RISC-V is a mess of dozens of extensions vendors can decide to implement with the option of adding custom instruction as well. The application profiles are recommended sets of extensions to implement for certain use-cases e.g. microcontrollers without operating systems, embedded systems with full operating systems etc.
The base ISA is very minimal resulting in long inefficient code sequences for common GPU tasks. It would be tempting to implement the vector extension and see how well it maps to GPU workloads, but afaik nobody has done this in earnest. The more traditional way would be to implement lots of small cores and extend them with packed SIMD (at least 4x Int32+FP32).

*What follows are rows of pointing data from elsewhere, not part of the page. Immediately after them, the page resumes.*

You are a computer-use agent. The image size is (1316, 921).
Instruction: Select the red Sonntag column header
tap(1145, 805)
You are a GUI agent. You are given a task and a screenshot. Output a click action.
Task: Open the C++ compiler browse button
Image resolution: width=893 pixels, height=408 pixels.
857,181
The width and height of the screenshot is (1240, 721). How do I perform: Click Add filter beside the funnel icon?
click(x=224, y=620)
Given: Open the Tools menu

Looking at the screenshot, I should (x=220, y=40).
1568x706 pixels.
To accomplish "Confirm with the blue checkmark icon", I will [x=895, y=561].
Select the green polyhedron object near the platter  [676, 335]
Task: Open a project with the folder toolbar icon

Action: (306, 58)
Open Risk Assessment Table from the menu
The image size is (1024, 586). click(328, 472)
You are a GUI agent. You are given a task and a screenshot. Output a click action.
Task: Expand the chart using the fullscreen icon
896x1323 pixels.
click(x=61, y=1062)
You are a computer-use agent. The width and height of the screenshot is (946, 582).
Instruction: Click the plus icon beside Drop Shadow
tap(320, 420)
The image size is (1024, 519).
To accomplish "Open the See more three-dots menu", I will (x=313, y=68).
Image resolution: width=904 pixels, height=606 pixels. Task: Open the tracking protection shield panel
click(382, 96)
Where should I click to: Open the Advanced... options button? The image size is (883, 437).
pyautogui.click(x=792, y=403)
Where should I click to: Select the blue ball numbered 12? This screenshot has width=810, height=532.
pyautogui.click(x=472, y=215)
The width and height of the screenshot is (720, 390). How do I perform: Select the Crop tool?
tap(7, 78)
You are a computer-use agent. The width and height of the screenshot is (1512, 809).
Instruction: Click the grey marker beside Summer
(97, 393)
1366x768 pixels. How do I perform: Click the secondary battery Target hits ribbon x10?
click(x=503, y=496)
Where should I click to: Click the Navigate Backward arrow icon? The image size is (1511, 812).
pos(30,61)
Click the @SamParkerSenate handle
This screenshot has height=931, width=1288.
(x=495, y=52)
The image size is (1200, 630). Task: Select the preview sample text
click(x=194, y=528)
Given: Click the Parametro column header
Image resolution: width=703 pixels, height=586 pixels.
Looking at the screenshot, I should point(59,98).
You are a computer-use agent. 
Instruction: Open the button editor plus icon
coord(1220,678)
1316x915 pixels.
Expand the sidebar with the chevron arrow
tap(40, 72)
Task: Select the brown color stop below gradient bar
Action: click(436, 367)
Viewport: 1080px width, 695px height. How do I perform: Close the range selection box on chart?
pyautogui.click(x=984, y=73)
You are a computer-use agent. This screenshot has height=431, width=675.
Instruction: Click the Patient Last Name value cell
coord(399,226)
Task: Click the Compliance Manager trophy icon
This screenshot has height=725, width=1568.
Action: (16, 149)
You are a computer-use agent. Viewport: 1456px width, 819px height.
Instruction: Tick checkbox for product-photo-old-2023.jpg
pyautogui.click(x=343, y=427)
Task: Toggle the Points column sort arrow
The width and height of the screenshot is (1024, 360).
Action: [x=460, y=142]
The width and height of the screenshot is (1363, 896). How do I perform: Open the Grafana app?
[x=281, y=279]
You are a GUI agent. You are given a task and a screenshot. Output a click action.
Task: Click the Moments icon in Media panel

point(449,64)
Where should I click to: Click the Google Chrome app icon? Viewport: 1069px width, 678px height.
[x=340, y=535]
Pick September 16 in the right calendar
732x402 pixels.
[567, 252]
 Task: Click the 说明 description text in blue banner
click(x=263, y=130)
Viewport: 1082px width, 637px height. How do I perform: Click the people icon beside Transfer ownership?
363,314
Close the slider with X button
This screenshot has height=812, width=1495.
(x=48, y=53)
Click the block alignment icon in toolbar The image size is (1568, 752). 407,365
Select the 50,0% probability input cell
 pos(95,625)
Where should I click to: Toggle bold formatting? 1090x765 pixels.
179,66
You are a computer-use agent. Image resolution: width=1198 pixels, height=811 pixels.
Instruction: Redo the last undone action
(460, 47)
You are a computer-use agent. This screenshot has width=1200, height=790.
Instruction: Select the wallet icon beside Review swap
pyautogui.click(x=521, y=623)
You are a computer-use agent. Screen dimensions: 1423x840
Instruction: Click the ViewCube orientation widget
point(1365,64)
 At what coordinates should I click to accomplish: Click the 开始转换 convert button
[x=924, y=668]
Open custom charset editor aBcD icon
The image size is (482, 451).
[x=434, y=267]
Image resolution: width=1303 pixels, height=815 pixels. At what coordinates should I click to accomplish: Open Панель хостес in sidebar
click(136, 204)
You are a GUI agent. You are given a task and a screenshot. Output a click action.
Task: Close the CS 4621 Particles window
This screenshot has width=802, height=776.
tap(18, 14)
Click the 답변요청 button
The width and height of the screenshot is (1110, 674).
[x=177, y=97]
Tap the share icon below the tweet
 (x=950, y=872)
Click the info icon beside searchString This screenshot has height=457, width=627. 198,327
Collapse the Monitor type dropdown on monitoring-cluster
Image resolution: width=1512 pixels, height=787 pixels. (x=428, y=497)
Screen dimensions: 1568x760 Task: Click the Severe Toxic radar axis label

I know a bit of AMD GPU machine code, and it seems based on what I heard that RISC-V has only support for 'GPU vector' instructions, not 'GPU scalar' instructions, namely no "hardware thread mask" definition.
And I heard that RISC-V GPU ISA was already extended with raytracing hardware instructions.
For sure, 3D pipeline programing will be specific to one implementation, but since vulkan/dx12, it would have to be hardware command ring buffers (like for AMD GPUs).
The base ISA is very minimal resulting in long inefficient code sequences for common GPU tasks. It would be tempting to implement the vector extension and see how well it maps to GPU workloads, but afaik nobody has done this in earnest. The more traditional way would be to implement lots of small cores and extend them with packed SIMD (at least 4x Int32+FP32).